Geboren bin ich in Übigau an der Elbe zwischen Pieschen und Mickten, Kaditz. Und gelernt habe ich bei Zeiss-Ikon im Ernemann-Werk als Dreher. In die Schule bin ich gegangen in der 42. Volksschule in Übigau. Ich bin in Übigau geboren, zur Schule gegangen, aus der Schule raus – und dann bin ich gleich auf den Martin-Luther-Platz in die 7 gezogen und von da aus zur Marine. Fünfeinhalb Jahre war ich dort drin. Da war ich in Dänemark, in Norwegen, Griechenland, auf Kreta. Überall. Ich war erst auf einem Torpedoboot, dann war ich auf einem Minenräumboot, da haben wir in Griechenland Minen geräumt. Und in Norwegen und Dänemark auch.

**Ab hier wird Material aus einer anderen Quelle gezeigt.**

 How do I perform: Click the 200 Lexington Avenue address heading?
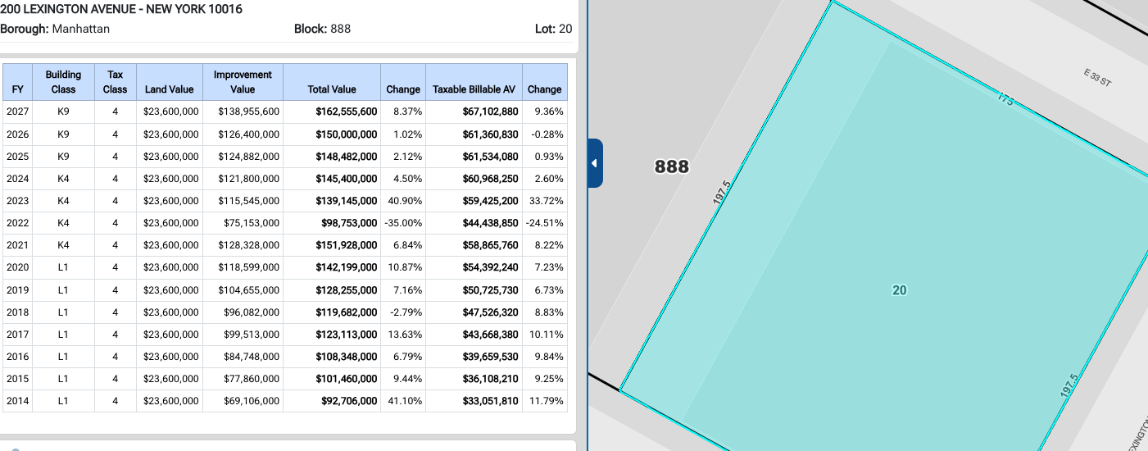tap(121, 10)
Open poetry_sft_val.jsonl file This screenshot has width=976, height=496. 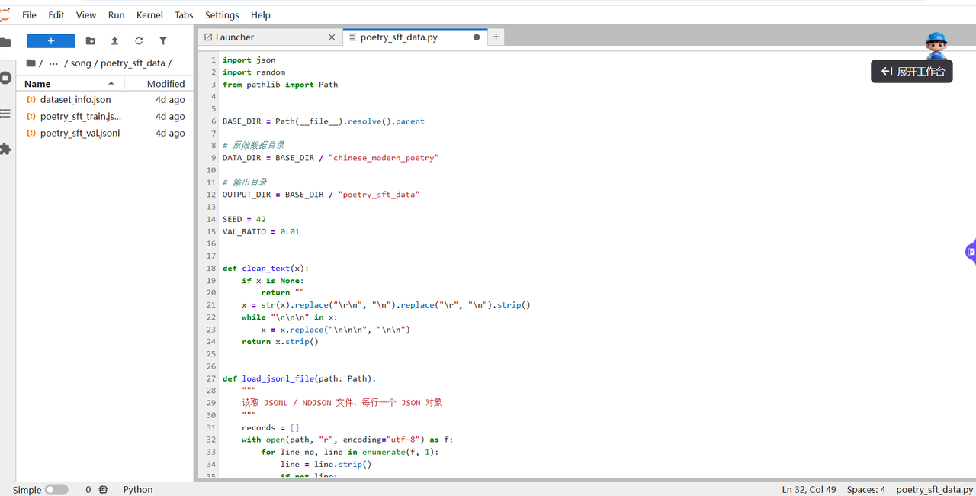80,133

Danach bin zu Pfunds Molkerei, wie ich aus Gefangenschaft kam. Habe dort umgeschult auf Molker. […] Mein Stiefvater hat dort gearbeitet und der hat gesagt: Großer, du kannst gleich hier rein, arbeiten. Ich habe 25 Jahre bei Pfunds gearbeitet. Durch die Wende wurde die Molkerei dann umgeschult auf Heizer. Die Molkerei kam zu den Dresdner Milchwerken. Bei Pfunds kam dann die Geflügelwirtschaft rein. […]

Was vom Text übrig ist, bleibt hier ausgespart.